First, sorry for those pedants out there (myself included) – I couldn’t work out how to insert an accent over the “e” in cliche.
Now, for Darjeeling. I have probably seen more non-Indians here than everywhere else I’ve been combined. It’s tourist central – and not just people from overseas, but many Indian middle-class people make the trek up here. And who could blame them? A cliche is a cliche because it’s so compelling. The town is a cluster of homes, shacks, shops and hotels around a steep ridge, around 2000 metres above sea level. Many centuries ago, it was home to the Buddhist kings, then to the Gurkhas, and in the 19th century a few pasty white people decided they really liked tea (and the strategic and scenic location), so Darjeeling became firmly entrenched as the archetypal hill station of the British Raj.
I stayed at Andy’s. Of course I did. It’s actually run by Andy’s very fatherly dad Genesis. Andy moved from India to marry an Australian woman, in Melbourne, would you believe! So, I was meant to stay here (who knows, maybe I’ll move to India with Rachael ;)….)! From the rooftop viewing platform at Andy’s, on a clear day (and they all were, while I was there), you can see the Himalayas, including the breathtaking sight of Khangchendonga, the 3rd highest mountain in the world. I got up at 5.30am to watch the sun slowly illuminate the peaks, pink-orange sunrise wash to the right, soft wisps of mist rolling across the foothills. Cameras can’t capture it, but of course we all try.

───

Activity list:
A. In the Darjeeling travel text, how high above sea level is the ridge the town sits around?
B. Copy the Darjeeling travel text between "Now, for Darjeeling." and "the British Raj.", inclusive, renaming "Darjeeling" to "the hill town".

───

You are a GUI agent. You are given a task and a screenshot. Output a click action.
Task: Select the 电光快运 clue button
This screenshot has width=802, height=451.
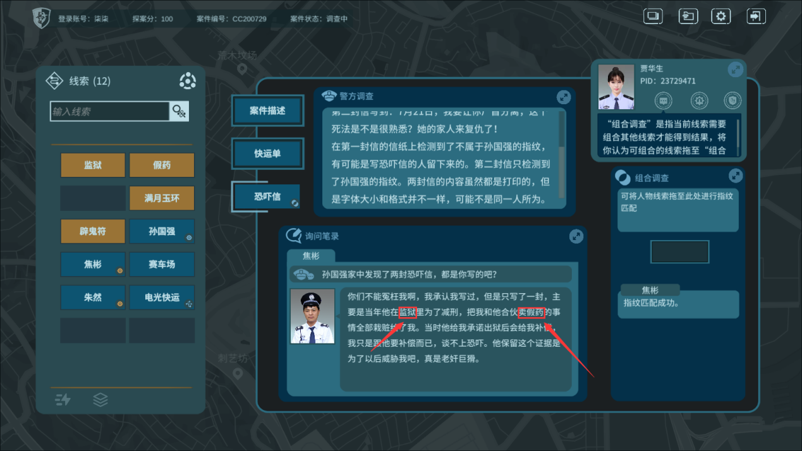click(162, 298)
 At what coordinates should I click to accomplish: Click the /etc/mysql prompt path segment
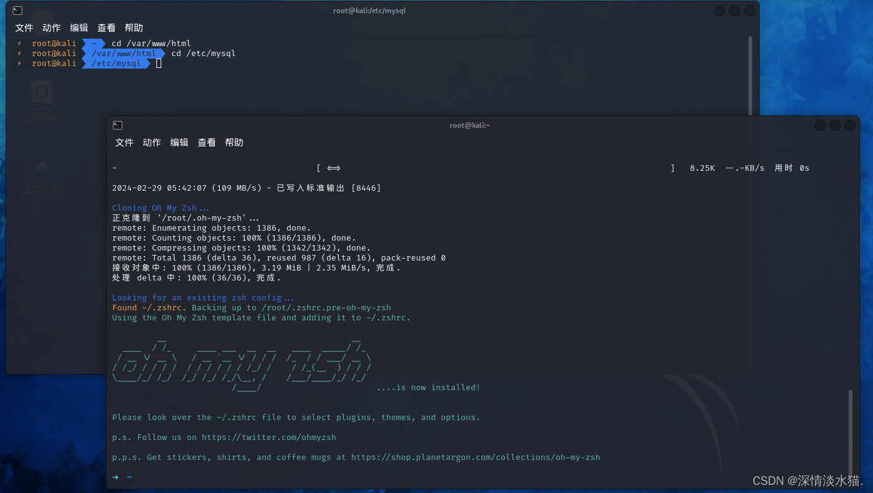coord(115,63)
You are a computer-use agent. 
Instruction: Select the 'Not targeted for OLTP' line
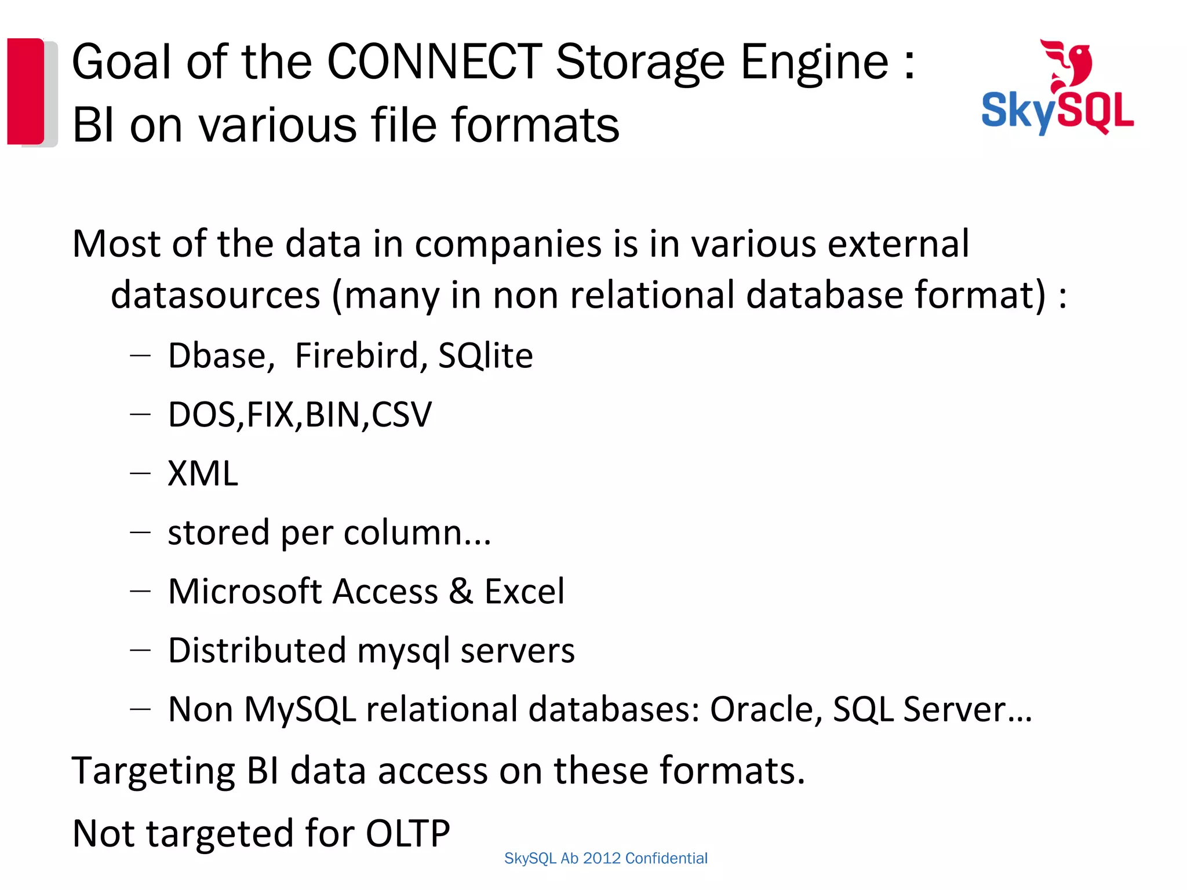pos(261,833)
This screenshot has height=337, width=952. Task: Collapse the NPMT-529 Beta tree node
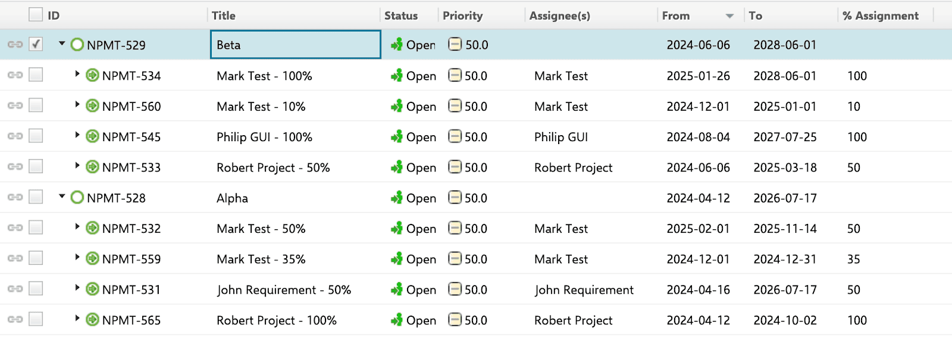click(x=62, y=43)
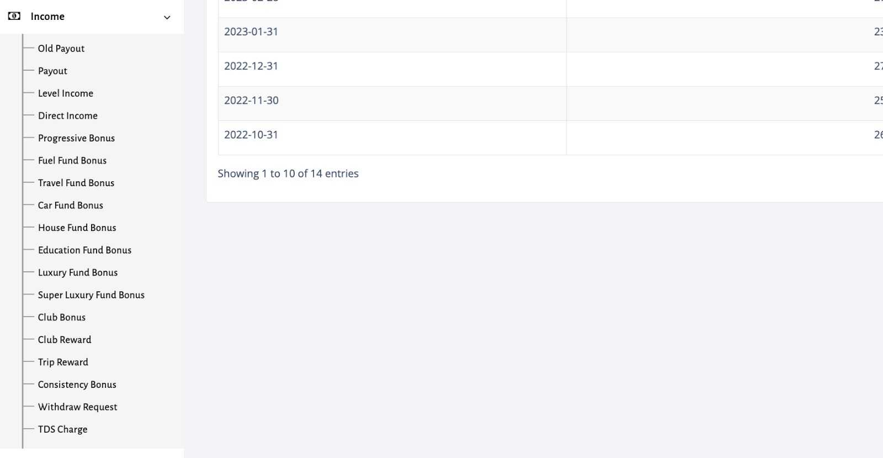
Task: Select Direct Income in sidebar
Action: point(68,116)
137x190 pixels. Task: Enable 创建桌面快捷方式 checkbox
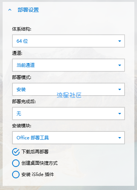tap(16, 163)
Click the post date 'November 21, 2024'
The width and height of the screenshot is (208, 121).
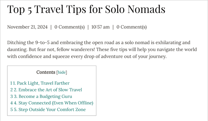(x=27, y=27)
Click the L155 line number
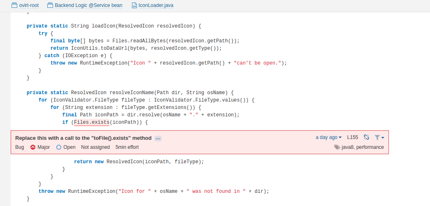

───

Expected outputs:
A. Around 2000 metres above sea level.

B.
Now, for the hill town. I have probably seen more non-Indians here than everywhere else I’ve been combined. It’s tourist central – and not just people from overseas, but many Indian middle-class people make the trek up here. And who could blame them? A cliche is a cliche because it’s so compelling. The town is a cluster of homes, shacks, shops and hotels around a steep ridge, around 2000 metres above sea level. Many centuries ago, it was home to the Buddhist kings, then to the Gurkhas, and in the 19th century a few pasty white people decided they really liked tea (and the strategic and scenic location), so the hill town became firmly entrenched as the archetypal hill station of the British Raj.